Integrative drug discovery approach targeting estrogen receptor: QSAR modelling, molecular docking, molecular dynamics, dft and admet profiling of harmine derivatives
摘要
Breast cancer remains one of the leading cause of cancer related mortality globally. In this study, an integrative in silico approach was applied to design and evaluate novel harmine derivatives as potential anti-breast cancer agents. A data set of 30 harmine derivatives with a known activity against MCF-7 breast cancer cells was used to develop a robust QSAR model using the Genetic Function Approximation method. The selected model showed excellent predictive power with R2 = 0.9372, Q2 = 0.8729, and external validation R2 = 0.7682. Based on the significant descriptors from the QSAR model, ten new compounds were rationally designed. Six of these compounds (NDC1, NDC2, NDC3, NDC7, NDC8, and NDC10) demonstrated improved predictive activity than the template and were subjected to further evaluation. Molecular docking against the estrogen receptor (PDB ID 1UOM) revealed strong binding affinities, with NDC8 displaying the highest moldock score (-133.7 kcal/mol). Five out of the six newly designed compounds exhibited stronger binding affinities than the reference drug, Tamoxifen an FDA approved theraphy for breast cancer that targets the estrogen receptor. Molecular dynamics simulations confirmed the structural stability of the top performing complexes over 100 ns, with stable RMSF/RMSD values and consistent protein–ligand interactions. DFT study provided insight in to the electronic properties, identifying NDC2 and NDC3 as the most chemically reactive compounds.
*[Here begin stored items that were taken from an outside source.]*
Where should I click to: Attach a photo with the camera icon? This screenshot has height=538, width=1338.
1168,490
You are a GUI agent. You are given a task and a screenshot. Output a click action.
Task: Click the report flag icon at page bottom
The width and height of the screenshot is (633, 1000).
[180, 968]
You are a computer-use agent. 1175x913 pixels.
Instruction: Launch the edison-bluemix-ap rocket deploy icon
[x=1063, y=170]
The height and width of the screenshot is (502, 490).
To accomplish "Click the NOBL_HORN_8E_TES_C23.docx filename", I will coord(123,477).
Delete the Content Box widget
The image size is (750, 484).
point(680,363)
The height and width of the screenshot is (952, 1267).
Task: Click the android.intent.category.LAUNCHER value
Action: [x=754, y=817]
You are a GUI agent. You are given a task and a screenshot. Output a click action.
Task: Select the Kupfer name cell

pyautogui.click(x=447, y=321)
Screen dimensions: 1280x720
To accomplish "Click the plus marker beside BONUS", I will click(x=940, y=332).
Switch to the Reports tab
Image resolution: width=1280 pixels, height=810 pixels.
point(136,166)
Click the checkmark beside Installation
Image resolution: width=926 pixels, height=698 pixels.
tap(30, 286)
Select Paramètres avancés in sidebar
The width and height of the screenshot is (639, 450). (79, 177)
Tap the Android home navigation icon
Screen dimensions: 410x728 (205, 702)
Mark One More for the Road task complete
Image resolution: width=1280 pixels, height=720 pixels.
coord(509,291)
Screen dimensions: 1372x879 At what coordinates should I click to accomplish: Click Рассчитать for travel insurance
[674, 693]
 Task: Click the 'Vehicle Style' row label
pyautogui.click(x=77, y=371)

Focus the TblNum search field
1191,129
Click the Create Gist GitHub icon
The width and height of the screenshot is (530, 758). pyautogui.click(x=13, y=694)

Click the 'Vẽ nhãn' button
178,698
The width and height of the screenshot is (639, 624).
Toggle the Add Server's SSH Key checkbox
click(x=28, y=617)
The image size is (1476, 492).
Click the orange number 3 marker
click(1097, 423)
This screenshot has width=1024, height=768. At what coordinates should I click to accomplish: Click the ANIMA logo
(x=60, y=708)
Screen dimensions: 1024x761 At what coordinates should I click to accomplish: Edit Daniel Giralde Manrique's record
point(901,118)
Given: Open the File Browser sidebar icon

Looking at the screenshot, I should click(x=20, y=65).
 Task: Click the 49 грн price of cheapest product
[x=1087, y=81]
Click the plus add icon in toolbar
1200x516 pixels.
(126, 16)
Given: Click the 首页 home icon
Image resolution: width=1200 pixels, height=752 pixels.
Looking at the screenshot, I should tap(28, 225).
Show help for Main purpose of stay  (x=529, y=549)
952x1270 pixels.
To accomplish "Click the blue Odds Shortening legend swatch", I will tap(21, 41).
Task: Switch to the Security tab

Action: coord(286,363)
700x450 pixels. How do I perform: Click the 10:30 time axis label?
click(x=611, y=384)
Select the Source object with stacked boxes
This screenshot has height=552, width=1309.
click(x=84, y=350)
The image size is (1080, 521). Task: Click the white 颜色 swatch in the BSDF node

In silico ADMET analysis showed favorable pharmacokinetic profiles with NDC2, NDC7, NDC8, and NDC10 showing non-toxicity, high absorption, and acceptable excretion and metabolic properties. The study highlights the potential of rational design and computational tools in identifying promising harmine based anti-breast cancer candidates with NDC2 and NDC8 emerging as the most viable leads for future experimental validations.